Un défi d'autant plus ardu que la complexité des thématiques brouille leur compréhension par le grand public. « Les discussions tournent vite au débat d'experts, note Vincent Guérard, animateur du pôle éolien à l'Ademe. Au sein même des organisations et des associations, les avis divergent. Plus on passe du macro au micro, voire à l'individu, plus l'impact des projets prend de l'importance. » Beaucoup doutent aussi de l'intérêt de cette nouvelle planification, non prescriptive, qui s'ajoutera à celles déjà menées : Sraddett, schémas régionaux de l'éolien et autres ZDE (zone de développement éolien). « Nous avons déjà tout ce qu'il faut pour agir. On n'inventera rien de nouveau », juge Jacques Pallas, maire de Saint-Georges-sur-Arnon (Indre). Une autre crainte s'ajoute à ce scepticisme : s'apercevoir qu'il reste peu de place pour les parcs, une fois toutes les contraintes superposées. « Au final, cette planification pourrait confirmer que les régions les plus favorables restent le Grand Est, les Hauts-de-France et la Nouvelle-Aquitaine, ce serait contre-productif », souligne Vincent Guérard. Pour ce dernier, à moins de moduler certaines contraintes plus ou moins rédhibitoires, comme la limite des 500 mètres, ou d'atteindre un niveau d'analyse assez fin pour identifier le potentiel du foncier privé, le résultat risque d'être décevant.

Des mesures de soutien

D'autres dispositions devraient compléter cette cartographie, comme la mise en place d'une charte de bonnes pratiques entre l'État et les principaux syndicats professionnels du secteur. Le gouvernement a aussi fait évoluer la réglementation, rassemblant en une seule toutes les autorisations nécessaires au lancement d'un parc : permis de construire, ICPE… Pour tout recours, la cour administrative d'appel devient par ailleurs la seule compétente. Enfin, pour soutenir les élus, confrontés à une défiance grandissante de leurs administrés, l'État prévoit la mise en place par l'Ademe d'un réseau de conseillers techniques indépendants chargés de faire le lien avec les porteurs de projet. Rien de nouveau, en revanche, en matière de notation dans les appels d'offres. « Tant que le critère principal sera le prix, les éoliennes seront implantées là où elles sont les plus rentables, là où il y a le plus de vent. Nous avions proposé une modulation des critères dont celui du prix selon les régions. Sans succès », regrette-t-on chez le développeur Kallista.
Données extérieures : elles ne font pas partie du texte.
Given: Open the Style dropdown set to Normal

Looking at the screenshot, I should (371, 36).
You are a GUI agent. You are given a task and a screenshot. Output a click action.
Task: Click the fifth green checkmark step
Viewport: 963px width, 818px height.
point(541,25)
L'investissement citoyen paie

Reste le levier de la participation citoyenne, lancée ou non par les collectivités, particulièrement efficace en termes d'acceptabilité, de l'avis de tous. Pour chaque projet, le parc des Grands Causses négocie ainsi une ouverture du capital aux citoyens à hauteur de 30 ou 35 %. « Une démarche obligatoire au Danemark et qui devrait être généralisée en France », estime Marc Jedliczka. Dans ce but, les collectivités du parc ont fait émerger une coopérative susceptible de lever des capitaux modestes auprès des habitants. Mais d'autres formules existent : SAS, sociétés d'économies mixtes, crowdfounding… « Les habitants nous disent que les éoliennes ne les gênent pas si elles appartiennent au village. Ce n'est plus le même projet », commente Florent Tarrisse. Le gouvernement l'a bien compris puisqu'il s'engage à rendre enfin opérationnel le dispositif des communautés d'énergie renouvelable et citoyenne prévu par les directives européennes.

Toutes ces mesures contribuent sans doute à mieux faire adhérer les parties prenantes aux projets, sans constituer pour autant une garantie contre les blocages. En effet, même si deux Français sur trois se disent prêts à accueillir un parc éolien à côté de chez eux, selon un sondage de l'institut Harris Interactive publié en janvier 2021, les recours augmentent. Entre avril 2020 et avril 2021, le cabinet d'avocats De Gaulle Fleurance & Associés a comptabilisé 140 décisions de justice. Autant que le total des cinq années précédentes. « Alors que les conclusions positives et négatives s'équilibraient jusqu'à présent, les décisions défavorables ont aussi gagné 8 points sur cette même période », ajoute Sylvie Perrin, l'une des associés du cabinet. Cette dernière explique bel et bien l'augmentation de ces requêtes par l'accélération des projets, plus marquée dans les territoires ventés. « La question n'est alors plus seulement l'implantation des parcs mais la transformation des paysages.»